*Data rows*.
>> START

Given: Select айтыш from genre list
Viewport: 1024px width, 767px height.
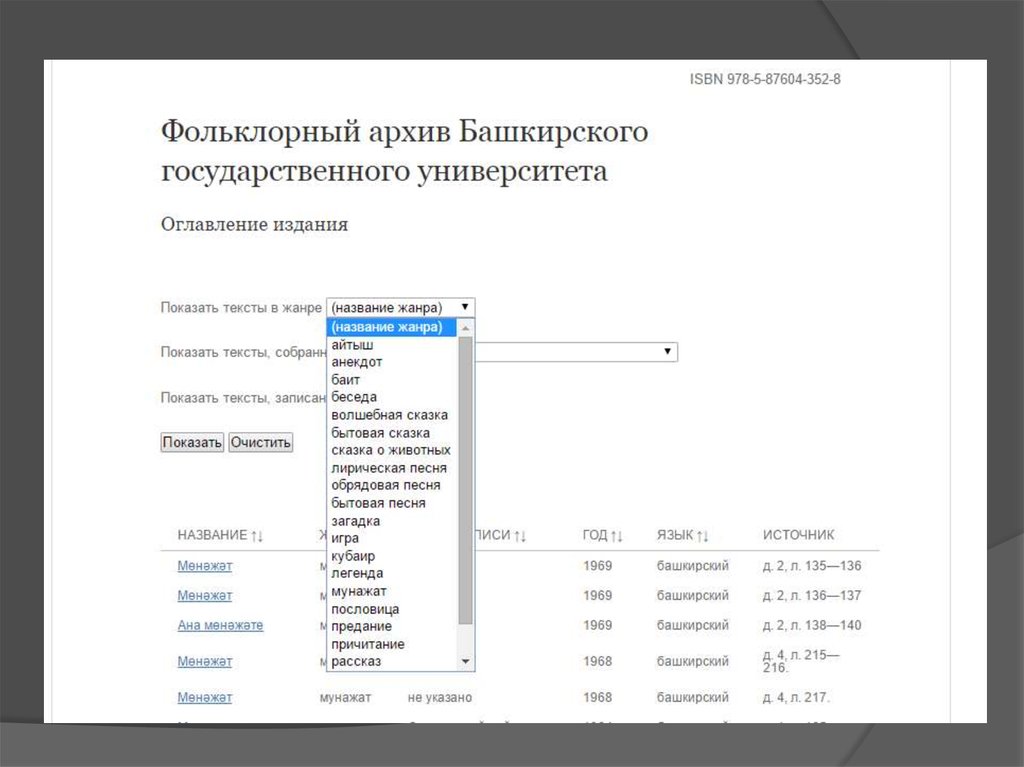Looking at the screenshot, I should coord(351,345).
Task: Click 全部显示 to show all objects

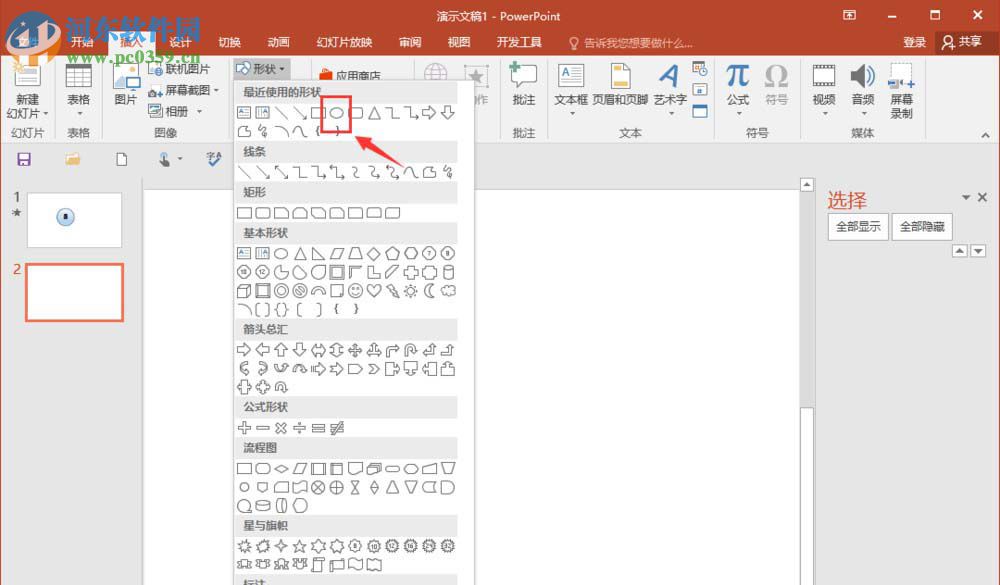Action: coord(858,226)
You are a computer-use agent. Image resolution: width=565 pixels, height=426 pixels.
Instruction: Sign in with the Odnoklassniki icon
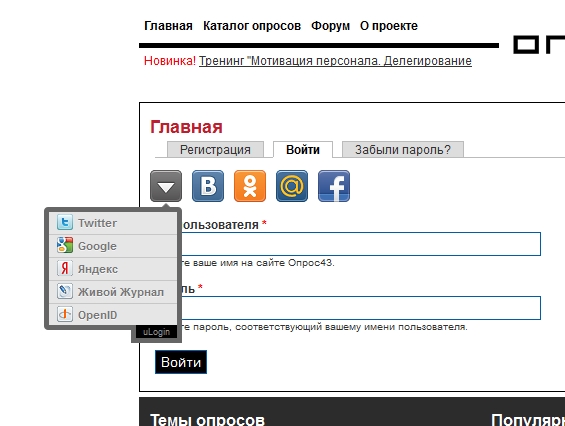point(250,186)
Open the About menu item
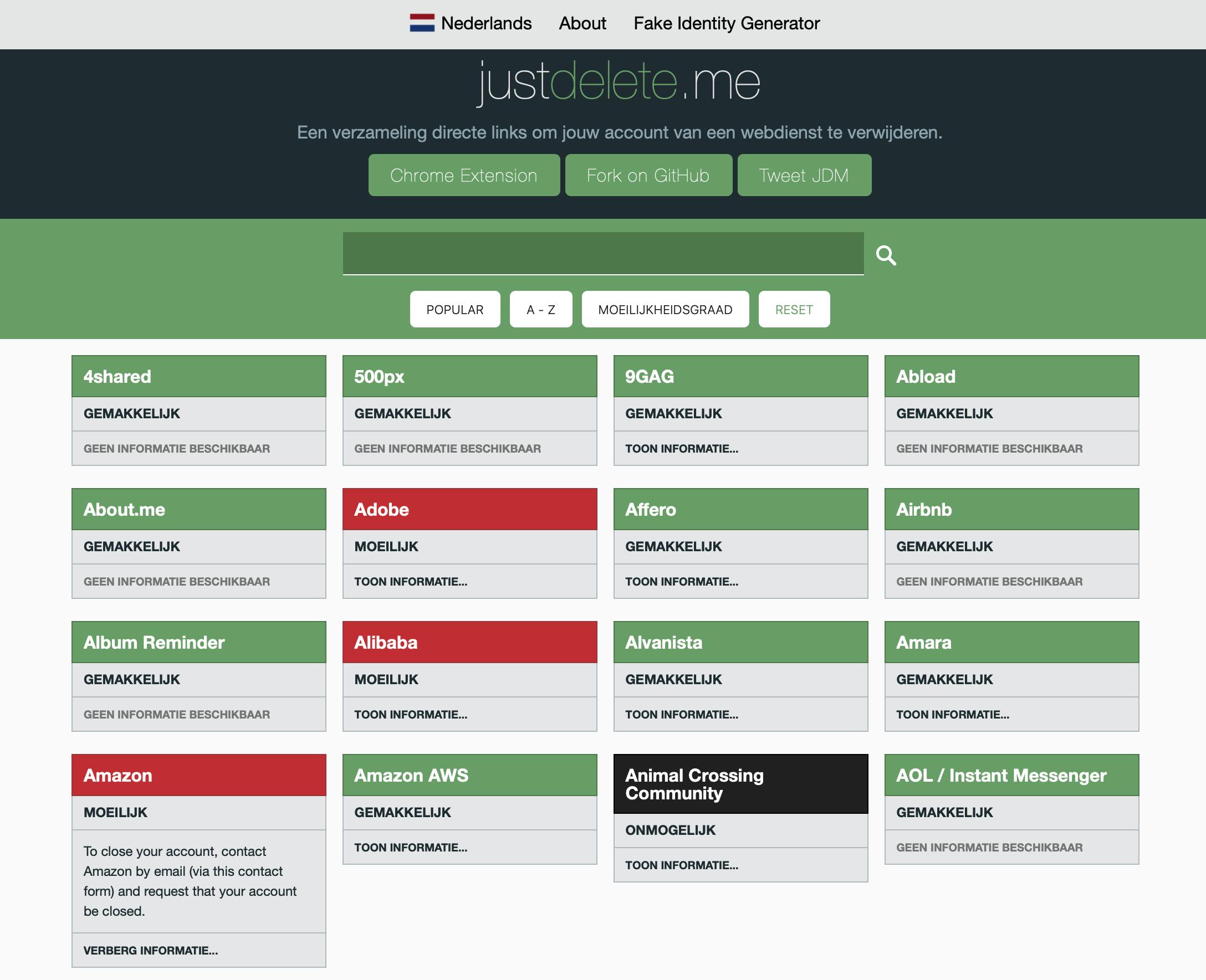Screen dimensions: 1206x980 (582, 23)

>> END

*Exercise instructions*.
Write out every line of the material above word for word, leaving out the pictures.

*Response for this exercise*.
Given: Select айтыш from genre list
Viewport: 1024px width, 767px height.
Looking at the screenshot, I should coord(351,345).
Task: Click 全部显示 to show all objects

Action: coord(858,226)
You are a computer-use agent. Image resolution: width=565 pixels, height=426 pixels.
Instruction: Sign in with the Odnoklassniki icon
point(250,186)
Open the About menu item
Screen dimensions: 1206x980 (582, 23)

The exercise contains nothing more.